Texto extraído ▸
■ ■ ■ ■ ■ ■ ■

"Se você treme de indignação perante uma injustiça no mundo, então somos companheiros." (Che Guevara)

quinta-feira, 18 de novembro de 2010

A crise de ideias da social-democracia

Os teóricos e os líderes da social-democracia europeia reconhecem cada vez mais a existência da crise desse movimento político, incluindo a crise das suas ideias. É desta última que vou tratar de seguida.

A história do século XX demonstrou-o plenamente: a causa principal da crise contemporânea da ideologia da social-democracia reformista é a sua prática política, a co-gestão da sociedade de exploração capitalista e do Estado burguês, co-gestão essa partilhada com a classe dominante, o grande capital financeiro, a submissão aos seus interesses estratégicos.

■ ■ ■ ■ ■ ■ ■

Dados das tarefas ▸
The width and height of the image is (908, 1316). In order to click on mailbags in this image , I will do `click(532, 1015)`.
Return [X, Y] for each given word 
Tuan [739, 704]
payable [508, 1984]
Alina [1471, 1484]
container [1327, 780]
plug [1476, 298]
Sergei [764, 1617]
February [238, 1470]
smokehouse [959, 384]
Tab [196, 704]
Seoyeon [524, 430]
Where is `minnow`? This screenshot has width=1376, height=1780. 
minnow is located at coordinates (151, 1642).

■ ■ ■ ■ ■ ■ ■

Tarefas do exercício ▸
A: No texto sobre a crise da social-democracia, identifique todas as formas escritas com hífen. Liste cada uma apenas uma vez.
B: Localize nas linhas todas as que contêm a palavra "height" e transcreva cada uma delas na íntegra.

Soluções por tarefa ▸
A: quinta-feira, social-democracia, demonstrou-o, co-gestão

B:
The width and height of the image is (908, 1316). In order to click on mailbags in this image , I will do `click(532, 1015)`.
Where is `minnow`? This screenshot has width=1376, height=1780. 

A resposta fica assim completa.